### [Task material]
+ + + + +
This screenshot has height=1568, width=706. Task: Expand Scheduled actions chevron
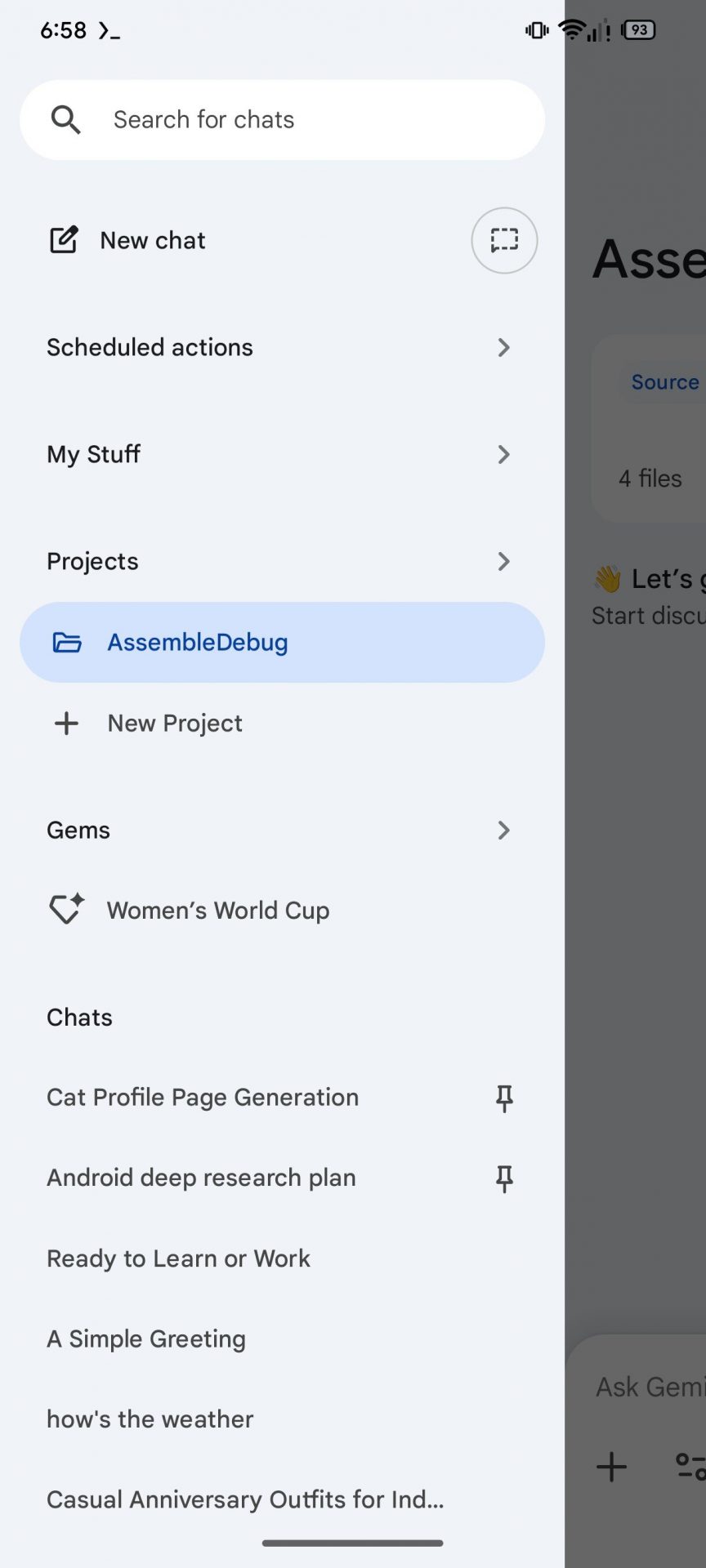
+ + + + +
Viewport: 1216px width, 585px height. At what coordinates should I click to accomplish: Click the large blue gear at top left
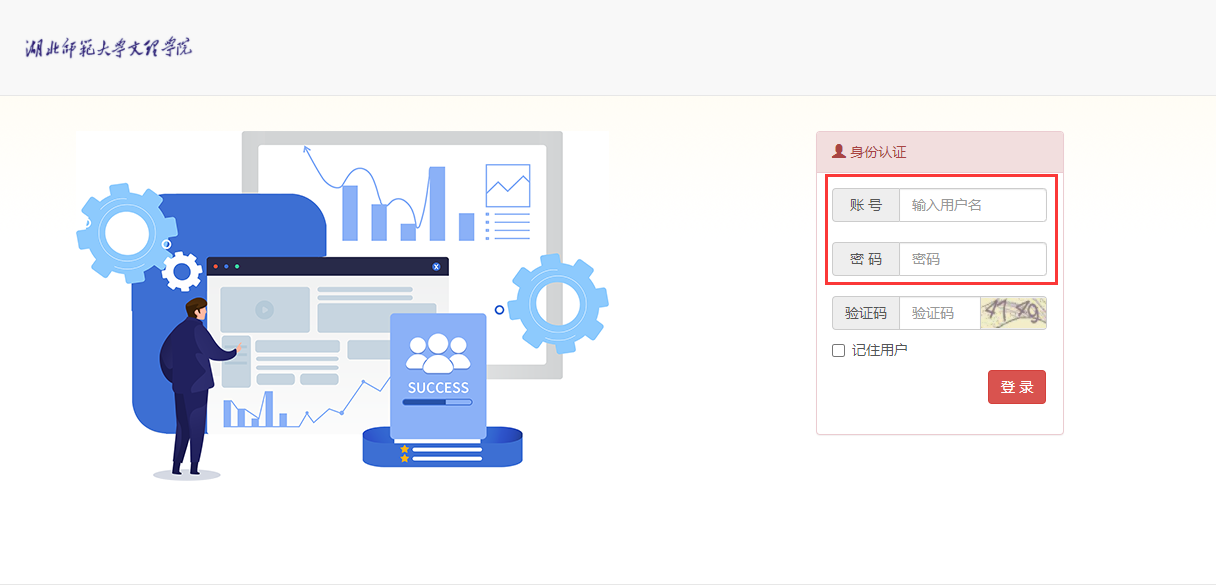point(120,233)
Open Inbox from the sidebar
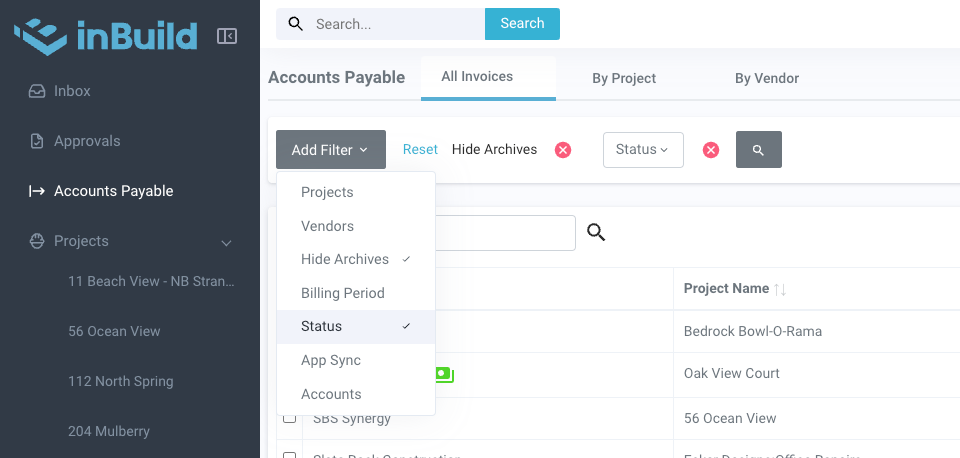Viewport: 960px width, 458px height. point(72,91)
+ + + + +
### [Task requirements]
Update the data from the line containing "Viewport: 1216px width, 585px" down through the line containing "Viewport: 960px width, 458px" by replacing "gear" with "cog wheel" and changing nothing else. Leave out the pictures.

### [Response to this task]
Viewport: 1216px width, 585px height. At what coordinates should I click to accomplish: Click the large blue cog wheel at top left
point(120,233)
Open Inbox from the sidebar
Viewport: 960px width, 458px height. point(72,91)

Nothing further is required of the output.